Prosecutors, however, have sought to seal the disclosures about the crime lab investigation — a decision Boswell said was made because the investigation is continuing and the allegations are not yet confirmed.

“Having it disclosed under seal was a way for us to guard against mistakenly disclosing inaccurate information in a public realm when we won’t know the complete and accurate details until the investigation is done, while still ensuring that the defense and our prosecutors are aware of the potential issue,” Boswell said. “Everyone has to know because we can’t go forward with cases where there may be an issue but we just don’t know exactly what it is yet.”

Another Brady disclosure regarding Schaffner that has not been sealed referenced statements made by Schaffner to an out-of-state district attorney involving a case she had worked on while employed by a private forensic company.

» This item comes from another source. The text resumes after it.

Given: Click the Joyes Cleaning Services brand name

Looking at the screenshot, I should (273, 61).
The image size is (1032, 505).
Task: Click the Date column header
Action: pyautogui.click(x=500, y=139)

Schaffner had told the out-of-state district attorney that she could not attend a court hearing in May of 2018 because of an “emergency family obligation that she had to attend to” when, in reality, she was on vacation attending her sister’s wedding, the notice states.

Past crime lab problems

In 2002, the Fort Worth Police Department shut down the DNA unit of its crime lab, then located in the Thomas Windham building in downtown Fort Worth, amid backlog concerns and accusations of shoddy work and contamination. Concerns about the work of one of the lab’s scientists prompted prosecutors to forgo seeking the death penalty in a capital murder case.

As a result, the department had to outsource DNA testing.

In 2003, the Tarrant County District Attorney’s Office began a criminal investigation of the DNA lab that later expanded to the lab’s serology, chemistry and firearms sections. The investigation found that no one was wrongly convicted or accused because of flawed DNA analysis, but that there were widespread problems and troubling practices within the crime lab.

Even prior to the investigation’s end, the Police Department began making improvements and, in June 2010, opened a new crime lab on East Lancaster Avenue. The crime lab resumed DNA analysis in July 2012, a decade after the unit was shut down.